Britain's old universities are lagging behind the rest of the sector in their preparations for Curriculum 2000, college heads have warned.
Annette Zera, principal of Tower Hamlets College, told a seminar on widening participation for further and higher education institutions in north London that older universities needed to "enter into the next century".
"Some of them are clearly doing their best, but it is not always good enough," she said.
"The new curriculum arrangements will produce students with a broader base - all things that the newer universities depend on and will welcome. But we need to try to convince the old universities to look at different students, with names they don't recognise, or from post-codes they don't normally recruit from."
From September, sixth-formers will be able to take up to five advanced subsidiary levels (AS levels) and can choose to carry three subjects or more on to A-level standard after one year.
John Dunford, general secretary of the Secondary Heads Association, said that it was too early to tell whether or not there would be a division in university entry requirements.

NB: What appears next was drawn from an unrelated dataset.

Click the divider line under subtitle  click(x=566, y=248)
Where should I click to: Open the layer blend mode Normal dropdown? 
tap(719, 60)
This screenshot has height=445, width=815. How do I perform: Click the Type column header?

"There has always been a difference in approach between selector and recruiter universities," Mr Dunford said. "Selector universities have not used UCAS's tariffs or broader criteria in the past. We hope that they will all give credit for a large number of courses."
Roderick Floud, provost of London Guildhall University, denied that universities were split in their response.
"All universities are currently absorbing the implications of Curriculum 2000 and we are all committed to it," he told the seminar. But he admitted there is likely to be an initial difficulty in specifying "what qualifications will be needed for each of our courses".
Schools and colleges are reluctant to finalise timetabling arrangements without a definite idea of university entry requirements.